### AIM
Print each of the following rows again without changing a single character.

### SUPPLIED MATERIAL
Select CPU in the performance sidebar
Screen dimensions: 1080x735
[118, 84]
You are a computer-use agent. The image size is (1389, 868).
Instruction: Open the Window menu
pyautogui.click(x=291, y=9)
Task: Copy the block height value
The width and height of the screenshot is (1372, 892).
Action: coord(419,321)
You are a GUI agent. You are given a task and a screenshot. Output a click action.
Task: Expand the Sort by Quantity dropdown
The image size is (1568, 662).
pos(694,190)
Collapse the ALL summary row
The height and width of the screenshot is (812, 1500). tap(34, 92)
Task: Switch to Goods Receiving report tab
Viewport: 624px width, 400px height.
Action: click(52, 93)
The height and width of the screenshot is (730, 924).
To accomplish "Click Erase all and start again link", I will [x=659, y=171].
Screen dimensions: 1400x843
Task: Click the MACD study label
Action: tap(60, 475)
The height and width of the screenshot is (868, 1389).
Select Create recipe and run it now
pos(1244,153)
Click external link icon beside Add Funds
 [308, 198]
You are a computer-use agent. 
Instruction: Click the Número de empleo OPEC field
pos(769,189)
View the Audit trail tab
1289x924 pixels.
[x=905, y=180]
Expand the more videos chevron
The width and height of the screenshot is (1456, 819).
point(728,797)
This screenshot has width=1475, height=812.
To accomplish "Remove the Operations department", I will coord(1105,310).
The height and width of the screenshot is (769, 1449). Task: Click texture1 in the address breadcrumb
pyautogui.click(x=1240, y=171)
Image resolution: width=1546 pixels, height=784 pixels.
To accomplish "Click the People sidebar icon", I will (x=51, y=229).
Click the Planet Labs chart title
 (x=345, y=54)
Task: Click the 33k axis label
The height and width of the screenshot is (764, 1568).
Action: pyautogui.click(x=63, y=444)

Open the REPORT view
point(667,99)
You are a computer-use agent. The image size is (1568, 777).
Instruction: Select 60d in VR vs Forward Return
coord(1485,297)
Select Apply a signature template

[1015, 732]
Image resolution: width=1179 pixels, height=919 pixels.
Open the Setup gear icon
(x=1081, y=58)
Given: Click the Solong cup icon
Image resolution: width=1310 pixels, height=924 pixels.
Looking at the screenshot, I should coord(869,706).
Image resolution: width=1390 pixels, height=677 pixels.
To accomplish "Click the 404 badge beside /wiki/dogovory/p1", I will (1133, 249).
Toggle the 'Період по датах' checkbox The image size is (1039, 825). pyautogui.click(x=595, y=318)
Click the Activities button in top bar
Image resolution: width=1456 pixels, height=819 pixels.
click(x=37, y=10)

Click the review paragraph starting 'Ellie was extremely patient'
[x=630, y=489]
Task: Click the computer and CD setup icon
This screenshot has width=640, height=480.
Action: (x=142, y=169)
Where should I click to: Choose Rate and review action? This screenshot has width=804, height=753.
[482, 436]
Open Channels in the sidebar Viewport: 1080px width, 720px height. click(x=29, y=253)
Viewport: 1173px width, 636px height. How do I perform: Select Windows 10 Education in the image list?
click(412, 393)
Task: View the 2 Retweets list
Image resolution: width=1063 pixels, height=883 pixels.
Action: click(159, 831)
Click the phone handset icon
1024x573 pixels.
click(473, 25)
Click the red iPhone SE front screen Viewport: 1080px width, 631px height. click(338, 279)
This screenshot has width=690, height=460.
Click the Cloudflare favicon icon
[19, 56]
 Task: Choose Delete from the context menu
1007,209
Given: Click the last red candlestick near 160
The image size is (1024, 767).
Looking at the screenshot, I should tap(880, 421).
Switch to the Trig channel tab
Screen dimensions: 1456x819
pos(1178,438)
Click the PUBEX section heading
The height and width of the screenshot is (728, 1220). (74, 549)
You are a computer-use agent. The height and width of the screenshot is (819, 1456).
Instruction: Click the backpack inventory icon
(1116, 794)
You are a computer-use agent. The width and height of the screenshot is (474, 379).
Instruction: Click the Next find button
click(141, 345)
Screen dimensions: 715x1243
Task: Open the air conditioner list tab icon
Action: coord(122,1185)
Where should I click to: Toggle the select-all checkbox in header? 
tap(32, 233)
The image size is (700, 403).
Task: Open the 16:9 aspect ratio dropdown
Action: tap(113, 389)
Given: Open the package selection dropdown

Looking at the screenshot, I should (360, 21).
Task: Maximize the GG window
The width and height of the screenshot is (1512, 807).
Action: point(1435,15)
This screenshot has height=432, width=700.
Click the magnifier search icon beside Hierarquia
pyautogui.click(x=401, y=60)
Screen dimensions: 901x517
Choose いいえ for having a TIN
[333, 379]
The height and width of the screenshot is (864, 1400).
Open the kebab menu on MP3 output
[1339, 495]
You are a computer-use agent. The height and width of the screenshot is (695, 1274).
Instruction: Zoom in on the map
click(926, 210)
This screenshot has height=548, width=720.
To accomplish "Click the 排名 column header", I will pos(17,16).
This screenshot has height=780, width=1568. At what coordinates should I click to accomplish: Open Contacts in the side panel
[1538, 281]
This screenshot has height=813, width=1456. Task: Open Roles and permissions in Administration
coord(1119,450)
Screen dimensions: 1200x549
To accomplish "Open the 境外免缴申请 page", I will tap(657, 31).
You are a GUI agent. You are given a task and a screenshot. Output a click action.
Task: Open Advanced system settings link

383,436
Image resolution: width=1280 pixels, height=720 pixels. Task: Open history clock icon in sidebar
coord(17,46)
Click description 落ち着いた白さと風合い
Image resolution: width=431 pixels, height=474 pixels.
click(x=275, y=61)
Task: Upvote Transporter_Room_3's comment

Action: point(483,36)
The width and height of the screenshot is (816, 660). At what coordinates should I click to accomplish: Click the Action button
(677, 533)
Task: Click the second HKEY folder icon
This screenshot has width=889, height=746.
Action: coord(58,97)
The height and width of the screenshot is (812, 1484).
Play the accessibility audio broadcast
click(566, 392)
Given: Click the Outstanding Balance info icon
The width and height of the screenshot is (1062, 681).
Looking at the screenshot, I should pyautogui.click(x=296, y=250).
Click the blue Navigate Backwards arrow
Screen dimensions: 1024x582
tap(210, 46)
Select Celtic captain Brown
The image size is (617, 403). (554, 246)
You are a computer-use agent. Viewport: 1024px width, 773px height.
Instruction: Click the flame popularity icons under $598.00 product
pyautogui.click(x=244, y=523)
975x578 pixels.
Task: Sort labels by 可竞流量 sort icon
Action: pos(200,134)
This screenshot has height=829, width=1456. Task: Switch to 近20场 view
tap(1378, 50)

### SOLUTION FOR THIS EXERCISE
Select CPU in the performance sidebar
Screen dimensions: 1080x735
[118, 84]
You are a computer-use agent. The image size is (1389, 868).
Instruction: Open the Window menu
pyautogui.click(x=291, y=9)
Task: Copy the block height value
The width and height of the screenshot is (1372, 892).
Action: coord(419,321)
You are a GUI agent. You are given a task and a screenshot. Output a click action.
Task: Expand the Sort by Quantity dropdown
The image size is (1568, 662).
pos(694,190)
Collapse the ALL summary row
The height and width of the screenshot is (812, 1500). tap(34, 92)
Task: Switch to Goods Receiving report tab
Viewport: 624px width, 400px height.
Action: click(52, 93)
The height and width of the screenshot is (730, 924).
To accomplish "Click Erase all and start again link", I will [x=659, y=171].
Screen dimensions: 1400x843
Task: Click the MACD study label
Action: tap(60, 475)
The height and width of the screenshot is (868, 1389).
Select Create recipe and run it now
pos(1244,153)
Click external link icon beside Add Funds
 [308, 198]
You are a computer-use agent. 
Instruction: Click the Número de empleo OPEC field
pos(769,189)
View the Audit trail tab
1289x924 pixels.
[x=905, y=180]
Expand the more videos chevron
The width and height of the screenshot is (1456, 819).
point(728,797)
This screenshot has width=1475, height=812.
To accomplish "Remove the Operations department", I will coord(1105,310).
The height and width of the screenshot is (769, 1449). Task: Click texture1 in the address breadcrumb
pyautogui.click(x=1240, y=171)
Image resolution: width=1546 pixels, height=784 pixels.
To accomplish "Click the People sidebar icon", I will (x=51, y=229).
Click the Planet Labs chart title
 (x=345, y=54)
Task: Click the 33k axis label
The height and width of the screenshot is (764, 1568).
Action: pyautogui.click(x=63, y=444)

Open the REPORT view
point(667,99)
You are a computer-use agent. The image size is (1568, 777).
Instruction: Select 60d in VR vs Forward Return
coord(1485,297)
Select Apply a signature template

[1015, 732]
Image resolution: width=1179 pixels, height=919 pixels.
Open the Setup gear icon
(x=1081, y=58)
Given: Click the Solong cup icon
Image resolution: width=1310 pixels, height=924 pixels.
Looking at the screenshot, I should coord(869,706).
Image resolution: width=1390 pixels, height=677 pixels.
To accomplish "Click the 404 badge beside /wiki/dogovory/p1", I will (1133, 249).
Toggle the 'Період по датах' checkbox The image size is (1039, 825). pyautogui.click(x=595, y=318)
Click the Activities button in top bar
Image resolution: width=1456 pixels, height=819 pixels.
click(x=37, y=10)

Click the review paragraph starting 'Ellie was extremely patient'
[x=630, y=489]
Task: Click the computer and CD setup icon
This screenshot has width=640, height=480.
Action: (x=142, y=169)
Where should I click to: Choose Rate and review action? This screenshot has width=804, height=753.
[482, 436]
Open Channels in the sidebar Viewport: 1080px width, 720px height. click(x=29, y=253)
Viewport: 1173px width, 636px height. How do I perform: Select Windows 10 Education in the image list?
click(412, 393)
Task: View the 2 Retweets list
Image resolution: width=1063 pixels, height=883 pixels.
Action: click(159, 831)
Click the phone handset icon
1024x573 pixels.
click(473, 25)
Click the red iPhone SE front screen Viewport: 1080px width, 631px height. click(338, 279)
This screenshot has width=690, height=460.
Click the Cloudflare favicon icon
[19, 56]
 Task: Choose Delete from the context menu
1007,209
Given: Click the last red candlestick near 160
The image size is (1024, 767).
Looking at the screenshot, I should tap(880, 421).
Switch to the Trig channel tab
Screen dimensions: 1456x819
pos(1178,438)
Click the PUBEX section heading
The height and width of the screenshot is (728, 1220). (74, 549)
You are a computer-use agent. The height and width of the screenshot is (819, 1456).
Instruction: Click the backpack inventory icon
(1116, 794)
You are a computer-use agent. The width and height of the screenshot is (474, 379).
Instruction: Click the Next find button
click(141, 345)
Screen dimensions: 715x1243
Task: Open the air conditioner list tab icon
Action: coord(122,1185)
Where should I click to: Toggle the select-all checkbox in header? 
tap(32, 233)
The image size is (700, 403).
Task: Open the 16:9 aspect ratio dropdown
Action: tap(113, 389)
Given: Open the package selection dropdown

Looking at the screenshot, I should (360, 21).
Task: Maximize the GG window
The width and height of the screenshot is (1512, 807).
Action: point(1435,15)
This screenshot has height=432, width=700.
Click the magnifier search icon beside Hierarquia
pyautogui.click(x=401, y=60)
Screen dimensions: 901x517
Choose いいえ for having a TIN
[333, 379]
The height and width of the screenshot is (864, 1400).
Open the kebab menu on MP3 output
[1339, 495]
You are a computer-use agent. The height and width of the screenshot is (695, 1274).
Instruction: Zoom in on the map
click(926, 210)
This screenshot has height=548, width=720.
To accomplish "Click the 排名 column header", I will pos(17,16).
This screenshot has height=780, width=1568. At what coordinates should I click to accomplish: Open Contacts in the side panel
[1538, 281]
This screenshot has height=813, width=1456. Task: Open Roles and permissions in Administration
coord(1119,450)
Screen dimensions: 1200x549
To accomplish "Open the 境外免缴申请 page", I will tap(657, 31).
You are a GUI agent. You are given a task and a screenshot. Output a click action.
Task: Open Advanced system settings link

383,436
Image resolution: width=1280 pixels, height=720 pixels. Task: Open history clock icon in sidebar
coord(17,46)
Click description 落ち着いた白さと風合い
Image resolution: width=431 pixels, height=474 pixels.
click(x=275, y=61)
Task: Upvote Transporter_Room_3's comment

Action: point(483,36)
The width and height of the screenshot is (816, 660). At what coordinates should I click to accomplish: Click the Action button
(677, 533)
Task: Click the second HKEY folder icon
This screenshot has width=889, height=746.
Action: coord(58,97)
The height and width of the screenshot is (812, 1484).
Play the accessibility audio broadcast
click(566, 392)
Given: Click the Outstanding Balance info icon
The width and height of the screenshot is (1062, 681).
Looking at the screenshot, I should pyautogui.click(x=296, y=250).
Click the blue Navigate Backwards arrow
Screen dimensions: 1024x582
tap(210, 46)
Select Celtic captain Brown
The image size is (617, 403). (554, 246)
You are a computer-use agent. Viewport: 1024px width, 773px height.
Instruction: Click the flame popularity icons under $598.00 product
pyautogui.click(x=244, y=523)
975x578 pixels.
Task: Sort labels by 可竞流量 sort icon
Action: pos(200,134)
This screenshot has height=829, width=1456. Task: Switch to 近20场 view
tap(1378, 50)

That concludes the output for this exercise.